Schildts Förlags Ab
- Founder: Holger Schildt
- Successor: Schildts & Söderströms
- Country of origin: Finland

= Schildts =

Finnish book publisher

Schildts Förlags Ab (Note: Not to be confused with Bohlin & Co, which after 1928 was called Holger Schildts Förlags AB.) was a Finland-Swedish book publisher in Finland. The publisher published textbooks as well as fiction and non-fiction. The head office was in Helsingfors (Finnish: Helsinki) and there was a branch located in Vasa (Vaasa). The publisher was owned by Svenska Folkskolans Vänner.

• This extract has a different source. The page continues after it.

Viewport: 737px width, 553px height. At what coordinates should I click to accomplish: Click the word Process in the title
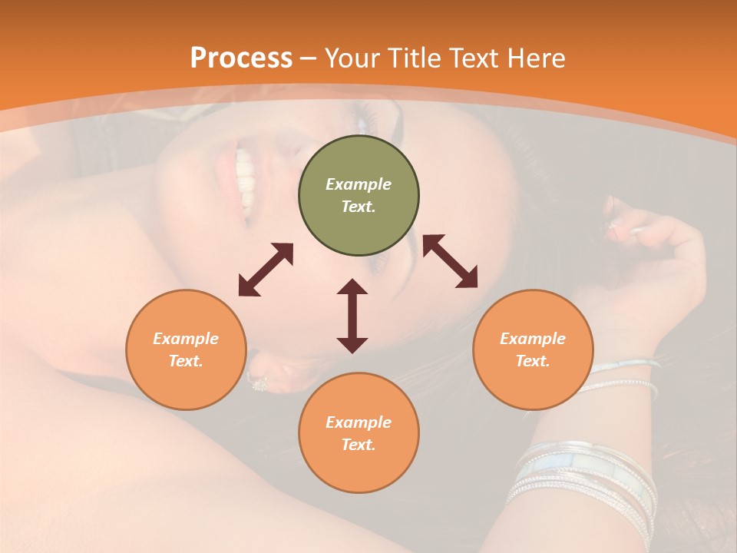pyautogui.click(x=241, y=58)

On 1 February 2012, Schildts and the other significant Finland-Swedish publisher Söderströms merged into one publishing house, Schildts & Söderströms.

After an apprenticeship at his uncle's bookstore, Holger Schildt founded a publishing house in Borgå (Porvoo) in 1913, which was reorganized into Holger Schildts Förlags AB in 1919. In 1991, the publishing house merged with Editum, which published textbooks. Among the publisher's fiction writers, Tove Jansson is internationally known; her original Moomin series was published by the company. In addition to Swedish-language since 1987 it has also published Finnish-language literature, mainly translations but also original Finnish titles later on. A Finnish editorial office was established in 1996. Schildts was a partner in Förlagssystem Finland and Alfabeta Bokförlag in Sweden.

The publisher's annual output was 30–40 titles for the general editorial staff, some 30 textbooks, 20–30 Finnish books, and partial editions from Sweden. The range included fiction, nonfiction, children's books and encyclopedias, including the encyclopedia Uppslagsverket Finland. In nonfiction, Schildts focused on cultural history in a broad sense. The proportion of nonfiction, novels and poetry was around 40–40–20, but varied from year to year. Typically between two and five debut authors were published each year, while around 150 first-time manuscripts were received.